I completely agree with you. SD couldn't be more different from my children. I would never allow my children to act the way that SD does. I have felt that way from the very beginning. She was only four years old, and I already knew that I didn't want my children to act like her, EVER!

youdonotdefineme's picture

It's like running an airbnb as was said above.  Except an airbnb with staff on hand and DH is the staff and on the whole they are nice to the staff but have to make sure the staff know that he isn't quite giving a 5 star experience. 

And the staff over the years is not even trying to offer 3 star anymore because even 3 stars is unappreciated.

At least DH sees and feels for himself why I quit the staff several years ago.

Fedupmama's picture

I'm currently in the "hotel" phase or the bed and breakfast. I wish I could cook up a meal and leave the mess for someone else to clean up! Or at least have the super power of being able to tolerate living in a pig sty. I've tried to walk past that piece of wrapper that magically landed on the stairs just to see how many days it would take for someone else to notice and possibly have the thought of "oh, that's a wrapper from something I was eating, I should put that in the trash bin because the stairs aren't exactly a trash bin". And then a string of swears and yelling flies out of my mouth when I can't stand to look at it anymore. It always reminds me of the Eddie Murphy Delirious shtick about the petrified piece of dog sh!+ on the floor he refers to as a piece of furniture you can set your drink on! 

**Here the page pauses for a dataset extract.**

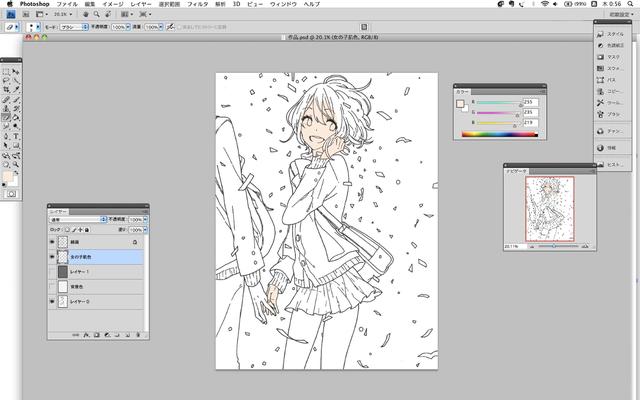The image size is (640, 400).
Task: Show the レイヤー 1 layer visibility
Action: 53,271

They also think toilet paper just refills itself, or the hotel staff (me) will do it. I've noticed the roll was empty in the main bathroom prior to using it (a skill I picked up on from being a female and needing it regardless, everytime), and used my ensuite bathroom until it was refilled. During that time oldest SS took a dump, not sure how the end of that chapter went, but hopefully one of them has gained some life knowledge. 

Liza89's picture

Don't get me started on the Skids with the damn toilet. I find poo and wee in it constantly not flushed and NO TOILET PAPER used. So when I do the washing I throw out soiled underwear constantly. The toilet roll when used is just used way too much and never gets replaced. Plus when the kids come back from BM's they are wearing small and faded underwear with stains in them, and the fresh new ones we buy I never see again. 
This could all be avoided if they just bloody wipe their butts with toilet paper and flush the damn toilet to keep it clean! End rant. 

SubstituteMommy's picture

SD is the only person in my home who has constant skidmarks in her underwear. She is almost ten. My children have never had this problem. I wonder when it's going to end.

SubstituteMommy's picture

I feel like my SO will forever try to win over SD regardless of how much ugliness she shows him. At the young age of nine, she has already made it clear that she has no attachment to anyone. Everyone is dispesible to her, yet my SO tries and tries and tries, and I think he always will. You're lucky that your DH sees it and has dumbed down his efforts.